Database engines is an endlessly interesting topic, and there’s lots more I’d like to write about in this series. Some ideas are:

  • How Postgres stores oversized values – let’s raise a TOAST
  • How Postgres handles concurrency – MVCC is the real MVP
  • How Postgres turns a SQL string into data
  • How Postgres ensures data integrity – where’s WAL

If you’d like me to write about one of these, leave a comment below 🙂

#

Updates

  • 2024-08-05 – Rephrased the explanation of logical decoding based on HN comment from dfox, added explanation of why checksums are all 0 after HN discussion, expanded teaser for future TOAST post.
  • 2024-08-15 – On suggestion of jmholla on HN, replace Python decoding with xxd tool one-liner.
#

Footnotes

  1. Technically, the data directory is whatever you specify in environment variable PGDATA and it’s possible to put some of the cluster config files elsewhere, but the only reason you’d be messing with any of that is if you were hosting multiple clusters on the same machine using different Postgres server instances, which is a more advanced use case than we’re interesting in here.

  2. You might be wondering why the numeric country code is stored as char(3) instead of integer. You could store it as an integer if you want, but – exactly like phone numbers – it doesn’t make any sense to say “Austria ÷ Afghanistan = Antarctica” (even though numerically it’s true) so what’s the point in storing it as an integer? Really it’s still a 3-character identifier, it’s just restricting the available characters to 0-9 instead of a-z as with the alpha-2 and alpha-3 country codes.

  3. The relfilenode may start off equal to oid as we can see here but it will change over time, e.g. after a vacuum full or truncate.

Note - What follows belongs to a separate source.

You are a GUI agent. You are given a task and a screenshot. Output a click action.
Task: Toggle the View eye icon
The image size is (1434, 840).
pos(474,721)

  4. There’s also a filed called {filenode}_init which is used to store initialisation information for unlogged tables, but you won’t see these unless you’re using unlogged tables.

  5. I think this is what the C stands for but I’m not sure.

  6. You can pretend that you’ve never accidentally run a query on prod instead of your local dev database, but we all do it sooner or later.

  7. It’s not, please don’t do this unless you don’t want to be invited back to said parties.